02.12.2025 06:34 14 sources negative

In a groundbreaking study, AI research company Anthropic has demonstrated that advanced AI systems can effectively hack smart contracts, replicating historical exploits and discovering new vulnerabilities, raising fresh concerns about DeFi security.

The research, conducted with MATS and Anthropic Fellows, used the SCONE-bench benchmark comprising 405 smart contracts that were actually hacked between 2020 and 2025. When ten leading AI models, including Claude Opus 4.5, Claude Sonnet 4.5, GPT-5, Llama 3, and DeepSeek V3, were tested in a simulated environment, they managed to exploit 207 out of 405 contracts, with the simulated value of stolen funds reaching approximately $550 million.

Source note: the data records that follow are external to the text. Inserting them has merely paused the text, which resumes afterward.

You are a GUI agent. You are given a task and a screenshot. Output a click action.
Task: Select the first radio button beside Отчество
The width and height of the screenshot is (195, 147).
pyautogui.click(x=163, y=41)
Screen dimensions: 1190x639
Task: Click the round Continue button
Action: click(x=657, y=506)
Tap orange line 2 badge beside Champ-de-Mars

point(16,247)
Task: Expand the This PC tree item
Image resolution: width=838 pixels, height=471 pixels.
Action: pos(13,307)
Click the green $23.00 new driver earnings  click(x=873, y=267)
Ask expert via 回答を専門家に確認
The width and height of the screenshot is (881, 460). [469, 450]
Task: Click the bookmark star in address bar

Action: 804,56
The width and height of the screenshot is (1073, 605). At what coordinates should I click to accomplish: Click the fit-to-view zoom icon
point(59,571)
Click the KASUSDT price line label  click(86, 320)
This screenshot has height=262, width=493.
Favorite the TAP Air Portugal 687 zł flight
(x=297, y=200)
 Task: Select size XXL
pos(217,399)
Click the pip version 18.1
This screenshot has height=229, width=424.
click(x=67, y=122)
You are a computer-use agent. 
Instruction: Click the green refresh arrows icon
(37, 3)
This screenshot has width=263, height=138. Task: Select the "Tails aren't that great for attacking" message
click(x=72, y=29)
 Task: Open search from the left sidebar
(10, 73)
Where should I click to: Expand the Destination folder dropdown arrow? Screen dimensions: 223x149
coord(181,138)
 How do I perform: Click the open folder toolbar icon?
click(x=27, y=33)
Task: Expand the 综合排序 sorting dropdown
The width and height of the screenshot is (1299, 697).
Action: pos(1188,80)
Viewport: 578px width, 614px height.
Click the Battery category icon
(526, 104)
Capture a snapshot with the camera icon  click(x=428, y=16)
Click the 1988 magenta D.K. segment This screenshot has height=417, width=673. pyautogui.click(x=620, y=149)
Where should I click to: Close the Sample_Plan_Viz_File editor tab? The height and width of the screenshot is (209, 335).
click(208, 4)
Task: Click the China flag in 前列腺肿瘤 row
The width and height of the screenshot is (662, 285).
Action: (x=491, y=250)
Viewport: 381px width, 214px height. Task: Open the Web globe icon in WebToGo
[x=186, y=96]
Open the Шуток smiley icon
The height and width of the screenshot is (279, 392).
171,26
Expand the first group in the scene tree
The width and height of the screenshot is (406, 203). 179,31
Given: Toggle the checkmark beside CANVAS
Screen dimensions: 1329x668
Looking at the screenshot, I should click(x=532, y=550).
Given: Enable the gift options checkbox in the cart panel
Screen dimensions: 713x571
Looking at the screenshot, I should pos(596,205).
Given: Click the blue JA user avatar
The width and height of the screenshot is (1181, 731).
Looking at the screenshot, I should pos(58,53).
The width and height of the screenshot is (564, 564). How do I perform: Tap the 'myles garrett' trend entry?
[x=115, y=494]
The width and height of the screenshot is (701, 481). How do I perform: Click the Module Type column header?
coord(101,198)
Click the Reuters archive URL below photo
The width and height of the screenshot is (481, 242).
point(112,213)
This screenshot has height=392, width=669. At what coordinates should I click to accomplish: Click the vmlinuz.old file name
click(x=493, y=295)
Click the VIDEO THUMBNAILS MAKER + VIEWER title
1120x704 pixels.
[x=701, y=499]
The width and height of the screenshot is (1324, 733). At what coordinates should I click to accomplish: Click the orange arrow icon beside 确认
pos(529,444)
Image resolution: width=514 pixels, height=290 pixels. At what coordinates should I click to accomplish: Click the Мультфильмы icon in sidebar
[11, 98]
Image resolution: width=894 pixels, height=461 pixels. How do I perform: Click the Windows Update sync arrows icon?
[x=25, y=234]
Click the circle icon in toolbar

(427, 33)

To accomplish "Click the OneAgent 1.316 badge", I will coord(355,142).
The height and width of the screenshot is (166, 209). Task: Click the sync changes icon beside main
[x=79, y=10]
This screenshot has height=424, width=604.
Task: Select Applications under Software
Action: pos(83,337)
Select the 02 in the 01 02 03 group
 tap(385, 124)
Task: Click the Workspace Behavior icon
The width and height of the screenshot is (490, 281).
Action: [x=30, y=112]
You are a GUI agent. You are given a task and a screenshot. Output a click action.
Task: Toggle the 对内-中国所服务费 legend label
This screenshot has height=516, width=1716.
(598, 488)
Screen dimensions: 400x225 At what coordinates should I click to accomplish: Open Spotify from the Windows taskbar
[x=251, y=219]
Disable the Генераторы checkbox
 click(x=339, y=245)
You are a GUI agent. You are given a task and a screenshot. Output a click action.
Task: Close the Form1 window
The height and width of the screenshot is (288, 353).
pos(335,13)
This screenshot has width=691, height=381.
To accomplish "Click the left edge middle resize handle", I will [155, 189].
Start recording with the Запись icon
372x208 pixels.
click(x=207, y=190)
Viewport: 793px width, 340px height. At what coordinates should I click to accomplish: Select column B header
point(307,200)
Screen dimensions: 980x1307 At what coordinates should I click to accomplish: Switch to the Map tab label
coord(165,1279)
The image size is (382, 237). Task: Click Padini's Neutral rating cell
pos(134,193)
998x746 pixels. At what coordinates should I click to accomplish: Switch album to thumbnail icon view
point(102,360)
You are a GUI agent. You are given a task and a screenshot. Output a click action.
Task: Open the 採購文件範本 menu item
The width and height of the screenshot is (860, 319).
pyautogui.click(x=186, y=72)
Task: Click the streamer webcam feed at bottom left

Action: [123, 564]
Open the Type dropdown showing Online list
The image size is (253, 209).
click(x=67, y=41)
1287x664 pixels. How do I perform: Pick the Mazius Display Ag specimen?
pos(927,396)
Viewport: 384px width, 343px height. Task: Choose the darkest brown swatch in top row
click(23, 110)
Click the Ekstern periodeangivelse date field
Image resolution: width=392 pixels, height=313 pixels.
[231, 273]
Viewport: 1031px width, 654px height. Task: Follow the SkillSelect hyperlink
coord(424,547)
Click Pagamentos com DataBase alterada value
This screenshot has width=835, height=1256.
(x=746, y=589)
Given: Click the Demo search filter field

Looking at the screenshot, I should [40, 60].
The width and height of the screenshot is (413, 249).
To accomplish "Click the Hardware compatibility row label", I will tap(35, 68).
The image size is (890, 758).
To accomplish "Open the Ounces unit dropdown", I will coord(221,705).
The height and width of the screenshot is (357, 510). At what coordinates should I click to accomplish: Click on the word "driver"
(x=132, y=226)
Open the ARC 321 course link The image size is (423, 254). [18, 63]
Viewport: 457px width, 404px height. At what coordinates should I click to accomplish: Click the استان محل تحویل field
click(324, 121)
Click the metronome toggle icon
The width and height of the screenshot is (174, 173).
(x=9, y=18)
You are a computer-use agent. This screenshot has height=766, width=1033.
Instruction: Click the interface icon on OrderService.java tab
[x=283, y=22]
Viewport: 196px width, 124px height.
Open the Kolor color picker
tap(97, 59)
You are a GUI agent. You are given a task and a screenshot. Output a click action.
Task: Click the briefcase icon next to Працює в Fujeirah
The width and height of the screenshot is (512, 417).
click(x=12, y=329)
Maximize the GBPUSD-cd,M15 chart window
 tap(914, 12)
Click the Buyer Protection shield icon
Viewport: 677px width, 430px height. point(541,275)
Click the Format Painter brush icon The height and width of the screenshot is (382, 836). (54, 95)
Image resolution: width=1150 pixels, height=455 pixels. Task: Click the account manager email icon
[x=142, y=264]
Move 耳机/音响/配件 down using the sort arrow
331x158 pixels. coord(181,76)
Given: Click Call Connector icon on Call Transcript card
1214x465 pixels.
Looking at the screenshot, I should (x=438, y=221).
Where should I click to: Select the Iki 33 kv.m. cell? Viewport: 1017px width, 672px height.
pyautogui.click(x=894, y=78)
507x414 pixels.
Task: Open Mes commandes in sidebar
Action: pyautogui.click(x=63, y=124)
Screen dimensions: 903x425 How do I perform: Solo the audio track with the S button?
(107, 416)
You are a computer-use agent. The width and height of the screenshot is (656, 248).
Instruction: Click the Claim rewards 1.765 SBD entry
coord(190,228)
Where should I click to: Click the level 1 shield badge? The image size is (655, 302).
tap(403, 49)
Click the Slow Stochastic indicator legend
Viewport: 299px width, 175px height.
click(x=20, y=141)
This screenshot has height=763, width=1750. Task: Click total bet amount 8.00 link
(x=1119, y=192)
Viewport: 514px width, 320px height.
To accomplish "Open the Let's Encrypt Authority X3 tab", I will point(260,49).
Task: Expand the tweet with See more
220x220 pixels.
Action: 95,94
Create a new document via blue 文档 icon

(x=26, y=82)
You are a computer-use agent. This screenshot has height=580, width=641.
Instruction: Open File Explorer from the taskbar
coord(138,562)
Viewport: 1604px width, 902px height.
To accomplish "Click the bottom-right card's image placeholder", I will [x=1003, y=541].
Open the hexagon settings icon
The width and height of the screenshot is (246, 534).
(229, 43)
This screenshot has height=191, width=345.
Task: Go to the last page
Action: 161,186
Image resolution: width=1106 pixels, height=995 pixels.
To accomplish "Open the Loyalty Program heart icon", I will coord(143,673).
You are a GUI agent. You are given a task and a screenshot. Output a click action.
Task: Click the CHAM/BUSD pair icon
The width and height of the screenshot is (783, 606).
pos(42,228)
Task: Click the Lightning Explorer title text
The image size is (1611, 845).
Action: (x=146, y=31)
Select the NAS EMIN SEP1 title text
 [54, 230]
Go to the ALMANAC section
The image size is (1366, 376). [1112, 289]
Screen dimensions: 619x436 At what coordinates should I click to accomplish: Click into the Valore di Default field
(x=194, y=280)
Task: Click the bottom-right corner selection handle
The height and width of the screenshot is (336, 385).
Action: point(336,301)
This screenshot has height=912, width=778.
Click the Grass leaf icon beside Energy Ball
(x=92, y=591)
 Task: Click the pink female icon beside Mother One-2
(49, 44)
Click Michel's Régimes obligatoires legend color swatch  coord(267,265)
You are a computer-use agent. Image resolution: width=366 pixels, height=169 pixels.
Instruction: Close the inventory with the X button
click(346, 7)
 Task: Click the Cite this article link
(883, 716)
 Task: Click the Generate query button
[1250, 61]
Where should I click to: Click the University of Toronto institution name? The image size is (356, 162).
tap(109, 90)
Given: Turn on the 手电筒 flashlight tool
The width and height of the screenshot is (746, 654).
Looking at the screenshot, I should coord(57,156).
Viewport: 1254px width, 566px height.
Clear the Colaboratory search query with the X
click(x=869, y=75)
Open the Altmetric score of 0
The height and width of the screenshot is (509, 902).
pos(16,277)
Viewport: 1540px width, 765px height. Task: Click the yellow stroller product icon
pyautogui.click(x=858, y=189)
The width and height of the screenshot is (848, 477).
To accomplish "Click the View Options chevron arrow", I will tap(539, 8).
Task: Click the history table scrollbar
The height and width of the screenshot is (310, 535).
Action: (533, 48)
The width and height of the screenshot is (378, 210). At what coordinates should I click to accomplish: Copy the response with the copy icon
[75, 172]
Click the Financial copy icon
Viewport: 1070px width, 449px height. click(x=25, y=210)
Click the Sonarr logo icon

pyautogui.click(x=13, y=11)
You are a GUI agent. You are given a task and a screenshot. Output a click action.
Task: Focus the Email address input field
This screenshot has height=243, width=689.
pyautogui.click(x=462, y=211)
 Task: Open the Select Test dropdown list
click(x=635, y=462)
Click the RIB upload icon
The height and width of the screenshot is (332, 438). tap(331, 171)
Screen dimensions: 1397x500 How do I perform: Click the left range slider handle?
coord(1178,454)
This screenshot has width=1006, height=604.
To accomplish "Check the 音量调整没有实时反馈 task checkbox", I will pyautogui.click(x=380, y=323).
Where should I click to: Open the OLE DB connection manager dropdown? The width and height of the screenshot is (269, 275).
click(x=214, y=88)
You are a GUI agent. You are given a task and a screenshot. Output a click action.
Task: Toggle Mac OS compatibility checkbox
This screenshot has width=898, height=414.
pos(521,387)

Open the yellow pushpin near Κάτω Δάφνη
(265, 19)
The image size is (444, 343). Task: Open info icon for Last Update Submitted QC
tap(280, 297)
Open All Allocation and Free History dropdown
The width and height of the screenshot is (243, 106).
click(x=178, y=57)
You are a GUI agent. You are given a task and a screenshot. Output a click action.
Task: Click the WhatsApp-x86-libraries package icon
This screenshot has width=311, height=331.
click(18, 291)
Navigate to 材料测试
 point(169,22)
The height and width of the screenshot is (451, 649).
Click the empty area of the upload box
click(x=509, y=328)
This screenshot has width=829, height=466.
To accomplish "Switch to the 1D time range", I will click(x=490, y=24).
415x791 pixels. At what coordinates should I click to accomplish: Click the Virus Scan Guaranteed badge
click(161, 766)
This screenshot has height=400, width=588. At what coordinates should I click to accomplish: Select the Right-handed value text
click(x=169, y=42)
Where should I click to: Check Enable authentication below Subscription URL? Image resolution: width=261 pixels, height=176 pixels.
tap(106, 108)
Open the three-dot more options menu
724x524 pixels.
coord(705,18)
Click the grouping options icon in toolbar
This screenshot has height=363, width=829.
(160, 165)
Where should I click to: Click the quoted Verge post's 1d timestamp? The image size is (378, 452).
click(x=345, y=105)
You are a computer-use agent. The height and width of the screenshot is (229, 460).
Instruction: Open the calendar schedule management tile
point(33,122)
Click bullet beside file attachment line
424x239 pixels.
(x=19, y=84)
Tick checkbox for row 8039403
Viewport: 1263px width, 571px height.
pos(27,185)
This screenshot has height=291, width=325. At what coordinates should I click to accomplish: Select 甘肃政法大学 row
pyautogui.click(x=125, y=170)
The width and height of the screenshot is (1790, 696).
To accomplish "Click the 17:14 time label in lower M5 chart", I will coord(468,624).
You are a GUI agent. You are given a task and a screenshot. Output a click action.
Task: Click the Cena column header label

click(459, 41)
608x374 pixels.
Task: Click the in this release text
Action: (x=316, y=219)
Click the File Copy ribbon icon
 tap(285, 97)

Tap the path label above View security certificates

To ensure the models were not simply recalling past incidents, the team focused on 34 contracts exploited after March 1, 2025. On this set, Claude Opus 4.5, Claude Sonnet 4.5, and GPT-5 still produced working exploits on 19 contracts, worth a combined $4.6 million in simulated value, with Opus 4.5 alone accounting for about $4.5 million.

Anthropic further tested the agents on a zero-day dataset of 2,849 recently deployed Binance Smart Chain contracts with no known vulnerabilities. Both Sonnet 4.5 and GPT-5 found two zero-day bugs, generating attacks worth $3,694, with GPT-5 achieving this at an API cost of about $3,476. All tests were conducted on forked blockchains and local simulators, with no real funds at risk.

The study found that potential exploit revenue on the 2025 problems roughly doubled every 1.3 months, while the token cost of generating exploits fell sharply across model generations. For instance, across four generations of Claude models, token costs decreased by 70.2%.

David Schwed, COO of SovereignAI, commented: "AI is already being used in security tools, and bad actors will use the same technology to identify vulnerabilities. This can all be done now 24/7, against all projects." However, he added that with proper controls and testing, most exploits are avoidable, and good actors have the same access to AI for defense.

Anthropic emphasized that the capabilities enabling smart contract exploitation also apply to traditional software, and urged developers to adopt automated tools in their security workflows to keep pace with offensive advancements.